Indian Head Rock returned to Ky.


Associated Press

FRANKFORT, Ky.

A two-state legal battle over who owns a chunk of rock is ending with a win for Kentucky over Ohio.

A federal judge has ordered a lawsuit stayed after the states reached a deal returning the 8-ton boulder to Kentucky from Ohio.

For generations, Indian Head Rock jutted out of the water on the Kentucky side of the Ohio River. It served as a navigation marker for boaters and a surface for carvings of initials, names and a crude face.

An expedition of Ohioans moved the rock to Portsmouth, Ohio, three years ago. Kentucky has been fighting for its return since then.

U.S. District Judge Henry R. Wilhoit Jr. on Friday ordered the legal proceedings stayed while the sides work out the logistics of moving the rock.

Portsmouth, Ohio, Mayor Jane Murray, who took office in January, said she already has found a contractor to haul the rock to Kentucky from her city where it has been in storage since being taken from the river.

Both sides in the lawsuit declined to comment beyond what was disclosed in Wilhoit’s order.

“Until the paper is signed, and the T’s are crossed and the I’s are dotted, I’ve been advised not to comment,” said Steve Shaffer, the Ironton, Ohio, man who led the expedition. “This thing could fall apart.

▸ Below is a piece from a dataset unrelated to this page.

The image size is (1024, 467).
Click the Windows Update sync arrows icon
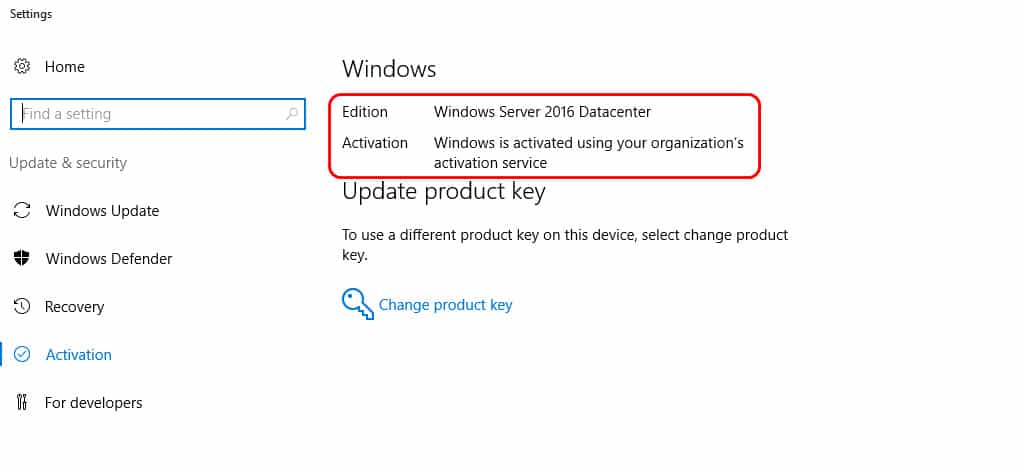22,210
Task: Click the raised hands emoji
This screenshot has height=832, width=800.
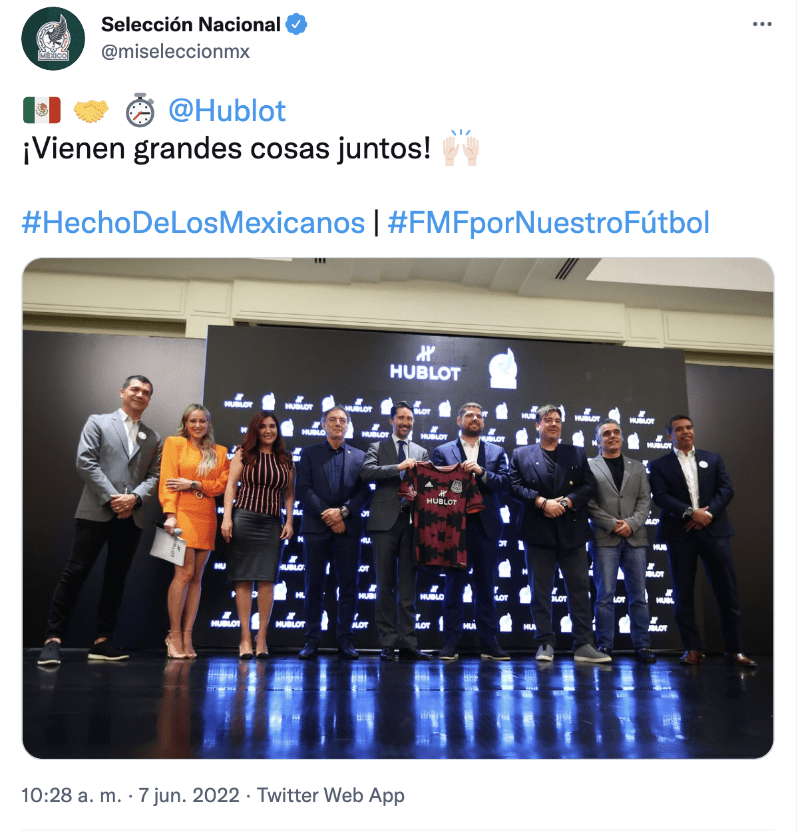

It has dragged on so long, and there’s so many personalities involved.”

Prosecutors in Kentucky initially opened a criminal case, charging Shaffer with removing a protected archaeological object. That charge was dropped last year because authorities weren’t sure the rock plucked from the river was actually Indian Head Rock. Court documents suggested another rock upstream from the one taken “has a likeness of an Indian with a headdress of feathers” and perhaps is the real Indian Head Rock.

Kentucky Attorney General Jack Conway wasn’t swayed by the confusion. Conway filed suit in federal court last year to have the rock returned.

The boulder will be a tourist attraction when it gets back to Greenup County in northeastern Kentucky, said Tourism Director Bobby Allen.

Greenup County’s top elected official, Judge- Executive Bobby Carpenter, said arrangements are being made to store the rock in a government garage until a permanent display site is chosen. Options include a park in the tiny Ohio River town of South Shore, not far from the spot where the rock was taken.